See also Lilly, Jurisdiction over Domestic and Alien Defendants, 69 VA.L.REV. 85 (1983); Bril*212mayer, How Contacts Count: Due Process Limitations on State Court Jurisdiction, 1980 SUP. CT.REV. 77 (1980); von Mehren & Trautman, Jurisdiction to Adjudicate: A Suggested Analysis, 79 HARV.L.REV. 1121 (1966); Note, Retracting the Long Arm: World-Wide Volkswagen Corp. v. Woodson and Rush v. Savchuk, 22 B.C.L.REV. 385 (1981).
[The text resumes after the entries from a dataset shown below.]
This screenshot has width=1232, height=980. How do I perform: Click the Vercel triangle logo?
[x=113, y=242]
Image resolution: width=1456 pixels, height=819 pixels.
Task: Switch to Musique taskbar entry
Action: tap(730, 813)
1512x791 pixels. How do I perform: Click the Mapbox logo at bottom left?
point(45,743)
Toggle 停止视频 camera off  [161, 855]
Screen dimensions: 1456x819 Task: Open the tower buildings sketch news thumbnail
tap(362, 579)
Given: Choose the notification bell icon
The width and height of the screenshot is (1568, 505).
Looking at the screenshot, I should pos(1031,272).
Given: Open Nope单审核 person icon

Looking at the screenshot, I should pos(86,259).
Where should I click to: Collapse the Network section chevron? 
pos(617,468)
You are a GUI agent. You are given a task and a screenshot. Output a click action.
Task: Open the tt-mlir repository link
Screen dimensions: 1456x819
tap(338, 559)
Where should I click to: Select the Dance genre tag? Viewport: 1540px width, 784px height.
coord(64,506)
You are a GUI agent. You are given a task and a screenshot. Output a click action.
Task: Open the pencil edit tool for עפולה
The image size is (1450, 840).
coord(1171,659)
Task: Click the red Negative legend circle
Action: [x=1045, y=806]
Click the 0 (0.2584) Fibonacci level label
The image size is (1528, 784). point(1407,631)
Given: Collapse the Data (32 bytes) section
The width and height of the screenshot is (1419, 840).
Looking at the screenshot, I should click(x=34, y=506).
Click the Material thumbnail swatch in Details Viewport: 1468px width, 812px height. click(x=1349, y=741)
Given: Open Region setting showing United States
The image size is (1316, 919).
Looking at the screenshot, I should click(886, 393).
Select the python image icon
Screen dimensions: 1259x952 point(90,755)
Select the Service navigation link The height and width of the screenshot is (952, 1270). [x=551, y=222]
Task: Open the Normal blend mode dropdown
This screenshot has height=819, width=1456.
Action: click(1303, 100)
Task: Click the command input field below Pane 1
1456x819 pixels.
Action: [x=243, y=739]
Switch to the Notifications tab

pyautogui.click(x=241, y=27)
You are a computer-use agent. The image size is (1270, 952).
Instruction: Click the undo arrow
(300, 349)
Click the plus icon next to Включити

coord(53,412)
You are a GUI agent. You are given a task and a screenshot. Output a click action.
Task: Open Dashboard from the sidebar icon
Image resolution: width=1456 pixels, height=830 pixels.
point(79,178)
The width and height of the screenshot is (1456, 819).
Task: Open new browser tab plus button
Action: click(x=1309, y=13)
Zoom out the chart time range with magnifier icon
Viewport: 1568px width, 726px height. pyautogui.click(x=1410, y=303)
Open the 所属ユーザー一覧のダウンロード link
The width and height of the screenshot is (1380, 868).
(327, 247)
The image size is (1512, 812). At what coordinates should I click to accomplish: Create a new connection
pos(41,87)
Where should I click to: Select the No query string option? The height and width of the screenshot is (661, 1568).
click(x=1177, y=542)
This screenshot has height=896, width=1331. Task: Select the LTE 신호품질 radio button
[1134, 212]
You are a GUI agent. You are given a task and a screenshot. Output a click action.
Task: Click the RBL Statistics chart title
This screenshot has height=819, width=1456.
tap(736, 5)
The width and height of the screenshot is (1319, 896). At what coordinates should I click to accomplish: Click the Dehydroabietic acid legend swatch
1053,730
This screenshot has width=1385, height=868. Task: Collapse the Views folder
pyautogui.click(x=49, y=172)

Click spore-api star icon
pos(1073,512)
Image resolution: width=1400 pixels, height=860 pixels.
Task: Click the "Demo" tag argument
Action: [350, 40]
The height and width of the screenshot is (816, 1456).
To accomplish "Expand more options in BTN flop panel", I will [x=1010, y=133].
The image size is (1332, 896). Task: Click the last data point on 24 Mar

. At times, the forum state may have an interest in not discouraging foreign purchasers from dealing with resident sellers for fear of the possibility of litigation in distant courts. Whittaker Corporation v. United Aircraft Corp., 482 F.2d 1079, 1085 (1st Cir.1973). Similarly, nationwide solicitation of credit card accounts by banks would be severely injured by permitting jurisdiction over subscribers at the banks’ domicile. Nor is it likely that mail order houses would find it to their advantage to insist upon "dragooning” their individual customers into courts far from their homes. Empire Abrasive Equipment Corporation v. H.H. Watson, Inc., 567 F.2d at 558. See also National Equipment Rental, Ltd., v. Szukhent, 375 U.S. 311, 318, 84 S.Ct. 411, 418, 11 L.Ed.2d 354 (1964) (Black, J., dissenting).
. Although we do not rely on it as a ground for decision here, it might well be argued that since the restrictive venue provision of 12 U.S.C. § 94 (1976) was in effect at the time the loans were negotiáted, the Utah bank's expectation at that time would have been that it could be sued only in its home district, not elsewhere. At the time of default, however, the venue provision had been changed.
The Honorable Edward D. Re, Chief Judge, United States Court of International Trade, sitting by designation.